> [Task material]:
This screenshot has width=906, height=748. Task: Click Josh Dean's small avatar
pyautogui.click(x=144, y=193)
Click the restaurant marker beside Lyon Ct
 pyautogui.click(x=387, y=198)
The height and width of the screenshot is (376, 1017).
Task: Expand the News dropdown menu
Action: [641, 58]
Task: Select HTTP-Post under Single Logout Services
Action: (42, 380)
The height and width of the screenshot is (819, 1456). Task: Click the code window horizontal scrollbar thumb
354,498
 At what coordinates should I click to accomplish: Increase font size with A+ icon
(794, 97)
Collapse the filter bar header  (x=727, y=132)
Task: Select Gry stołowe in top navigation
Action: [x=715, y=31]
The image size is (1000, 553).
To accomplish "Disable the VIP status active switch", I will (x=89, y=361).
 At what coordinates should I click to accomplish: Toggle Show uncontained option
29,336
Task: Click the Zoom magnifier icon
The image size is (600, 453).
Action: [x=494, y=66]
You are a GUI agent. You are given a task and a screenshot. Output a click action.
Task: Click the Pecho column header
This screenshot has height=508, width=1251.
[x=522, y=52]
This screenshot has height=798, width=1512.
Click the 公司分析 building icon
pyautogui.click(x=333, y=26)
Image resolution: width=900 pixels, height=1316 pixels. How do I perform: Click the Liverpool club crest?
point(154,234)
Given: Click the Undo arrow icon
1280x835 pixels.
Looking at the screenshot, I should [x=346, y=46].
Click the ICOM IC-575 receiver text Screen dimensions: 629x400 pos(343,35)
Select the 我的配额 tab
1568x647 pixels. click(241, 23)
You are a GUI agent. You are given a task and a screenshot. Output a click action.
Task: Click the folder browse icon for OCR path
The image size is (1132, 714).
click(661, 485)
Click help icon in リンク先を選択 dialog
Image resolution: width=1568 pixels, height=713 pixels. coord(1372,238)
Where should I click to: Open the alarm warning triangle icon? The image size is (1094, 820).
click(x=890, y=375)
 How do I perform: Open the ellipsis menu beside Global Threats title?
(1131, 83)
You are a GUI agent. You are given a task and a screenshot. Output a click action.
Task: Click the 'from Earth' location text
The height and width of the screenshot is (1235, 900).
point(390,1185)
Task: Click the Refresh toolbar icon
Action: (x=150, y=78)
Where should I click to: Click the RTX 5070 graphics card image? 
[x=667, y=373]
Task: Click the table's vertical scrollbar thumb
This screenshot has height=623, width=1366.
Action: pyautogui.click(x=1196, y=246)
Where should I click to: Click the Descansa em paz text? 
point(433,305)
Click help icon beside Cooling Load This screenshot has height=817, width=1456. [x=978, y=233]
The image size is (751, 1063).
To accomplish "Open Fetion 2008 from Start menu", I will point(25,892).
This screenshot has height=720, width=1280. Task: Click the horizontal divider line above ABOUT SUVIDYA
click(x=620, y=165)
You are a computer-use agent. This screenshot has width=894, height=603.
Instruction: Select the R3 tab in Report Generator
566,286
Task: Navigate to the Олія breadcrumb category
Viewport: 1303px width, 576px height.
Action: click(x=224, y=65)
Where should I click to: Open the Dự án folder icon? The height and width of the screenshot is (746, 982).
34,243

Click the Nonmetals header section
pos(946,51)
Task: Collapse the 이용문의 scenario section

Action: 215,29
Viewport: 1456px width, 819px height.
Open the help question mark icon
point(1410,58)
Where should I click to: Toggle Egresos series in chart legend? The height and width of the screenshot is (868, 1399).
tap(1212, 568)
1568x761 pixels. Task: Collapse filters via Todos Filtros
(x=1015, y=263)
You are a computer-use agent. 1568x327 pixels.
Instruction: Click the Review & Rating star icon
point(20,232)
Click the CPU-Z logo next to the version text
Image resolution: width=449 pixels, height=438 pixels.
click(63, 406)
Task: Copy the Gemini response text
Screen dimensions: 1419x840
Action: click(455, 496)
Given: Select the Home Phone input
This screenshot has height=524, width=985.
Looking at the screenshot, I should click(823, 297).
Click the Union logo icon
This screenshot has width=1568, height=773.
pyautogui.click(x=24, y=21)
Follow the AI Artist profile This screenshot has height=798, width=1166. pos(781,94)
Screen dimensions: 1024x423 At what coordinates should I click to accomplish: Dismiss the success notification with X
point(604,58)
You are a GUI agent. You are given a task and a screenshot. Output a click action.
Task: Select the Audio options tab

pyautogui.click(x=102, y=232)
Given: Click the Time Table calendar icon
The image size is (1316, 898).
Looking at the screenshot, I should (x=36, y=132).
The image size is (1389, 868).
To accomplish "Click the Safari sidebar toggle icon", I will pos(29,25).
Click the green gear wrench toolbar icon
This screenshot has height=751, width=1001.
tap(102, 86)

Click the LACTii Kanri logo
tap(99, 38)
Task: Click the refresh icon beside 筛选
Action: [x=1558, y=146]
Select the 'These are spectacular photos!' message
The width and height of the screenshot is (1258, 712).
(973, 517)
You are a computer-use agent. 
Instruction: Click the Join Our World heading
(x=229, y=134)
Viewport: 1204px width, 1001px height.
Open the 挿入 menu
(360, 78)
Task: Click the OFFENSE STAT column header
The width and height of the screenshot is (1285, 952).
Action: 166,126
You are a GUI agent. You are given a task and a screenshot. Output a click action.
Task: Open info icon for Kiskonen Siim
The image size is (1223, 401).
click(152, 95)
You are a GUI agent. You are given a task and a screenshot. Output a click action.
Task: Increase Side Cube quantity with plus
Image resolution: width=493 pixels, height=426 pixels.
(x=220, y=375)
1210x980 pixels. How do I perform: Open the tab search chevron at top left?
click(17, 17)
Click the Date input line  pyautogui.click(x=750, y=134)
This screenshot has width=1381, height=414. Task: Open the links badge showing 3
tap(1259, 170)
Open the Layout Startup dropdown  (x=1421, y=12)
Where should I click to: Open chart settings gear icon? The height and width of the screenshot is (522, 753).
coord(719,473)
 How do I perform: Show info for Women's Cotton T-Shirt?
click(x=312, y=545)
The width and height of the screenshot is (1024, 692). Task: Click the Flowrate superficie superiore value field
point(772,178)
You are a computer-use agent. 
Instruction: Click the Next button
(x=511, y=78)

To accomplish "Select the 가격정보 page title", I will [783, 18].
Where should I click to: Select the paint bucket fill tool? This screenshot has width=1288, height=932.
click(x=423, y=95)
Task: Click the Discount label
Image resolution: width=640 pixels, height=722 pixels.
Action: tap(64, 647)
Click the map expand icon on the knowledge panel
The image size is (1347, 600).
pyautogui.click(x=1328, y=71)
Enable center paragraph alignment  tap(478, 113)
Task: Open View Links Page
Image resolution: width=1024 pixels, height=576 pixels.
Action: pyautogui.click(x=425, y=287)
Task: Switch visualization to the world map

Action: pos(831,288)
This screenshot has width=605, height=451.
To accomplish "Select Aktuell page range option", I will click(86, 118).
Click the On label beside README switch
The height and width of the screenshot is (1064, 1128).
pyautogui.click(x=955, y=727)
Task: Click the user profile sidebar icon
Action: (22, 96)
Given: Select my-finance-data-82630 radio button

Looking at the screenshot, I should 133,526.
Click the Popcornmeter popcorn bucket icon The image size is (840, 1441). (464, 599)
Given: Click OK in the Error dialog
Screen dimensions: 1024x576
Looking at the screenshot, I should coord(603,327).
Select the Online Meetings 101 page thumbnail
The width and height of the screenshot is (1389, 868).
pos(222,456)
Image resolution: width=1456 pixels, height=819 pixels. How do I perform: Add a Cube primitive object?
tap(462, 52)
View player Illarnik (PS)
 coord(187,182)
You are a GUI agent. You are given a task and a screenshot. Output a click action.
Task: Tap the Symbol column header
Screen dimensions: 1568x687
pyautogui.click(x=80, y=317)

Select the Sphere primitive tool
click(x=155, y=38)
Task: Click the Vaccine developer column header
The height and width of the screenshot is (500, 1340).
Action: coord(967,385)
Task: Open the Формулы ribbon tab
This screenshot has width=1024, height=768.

> [What to do]: Print the data above again exactly as it appears, from the line with "Click the LACTii Kanri logo" up to and including the line with "Enable center paragraph".

> [Exercise solution]:
Click the LACTii Kanri logo
tap(99, 38)
Task: Click the refresh icon beside 筛选
Action: [x=1558, y=146]
Select the 'These are spectacular photos!' message
The width and height of the screenshot is (1258, 712).
(973, 517)
You are a computer-use agent. 
Instruction: Click the Join Our World heading
(x=229, y=134)
Viewport: 1204px width, 1001px height.
Open the 挿入 menu
(360, 78)
Task: Click the OFFENSE STAT column header
The width and height of the screenshot is (1285, 952).
Action: 166,126
You are a GUI agent. You are given a task and a screenshot. Output a click action.
Task: Open info icon for Kiskonen Siim
The image size is (1223, 401).
click(152, 95)
You are a GUI agent. You are given a task and a screenshot. Output a click action.
Task: Increase Side Cube quantity with plus
Image resolution: width=493 pixels, height=426 pixels.
(x=220, y=375)
1210x980 pixels. How do I perform: Open the tab search chevron at top left?
click(17, 17)
Click the Date input line  pyautogui.click(x=750, y=134)
This screenshot has width=1381, height=414. Task: Open the links badge showing 3
tap(1259, 170)
Open the Layout Startup dropdown  (x=1421, y=12)
Where should I click to: Open chart settings gear icon? The height and width of the screenshot is (522, 753).
coord(719,473)
 How do I perform: Show info for Women's Cotton T-Shirt?
click(x=312, y=545)
The width and height of the screenshot is (1024, 692). Task: Click the Flowrate superficie superiore value field
point(772,178)
You are a computer-use agent. 
Instruction: Click the Next button
(x=511, y=78)

To accomplish "Select the 가격정보 page title", I will [783, 18].
Where should I click to: Select the paint bucket fill tool? This screenshot has width=1288, height=932.
click(x=423, y=95)
Task: Click the Discount label
Image resolution: width=640 pixels, height=722 pixels.
Action: tap(64, 647)
Click the map expand icon on the knowledge panel
The image size is (1347, 600).
pyautogui.click(x=1328, y=71)
Enable center paragraph alignment  tap(478, 113)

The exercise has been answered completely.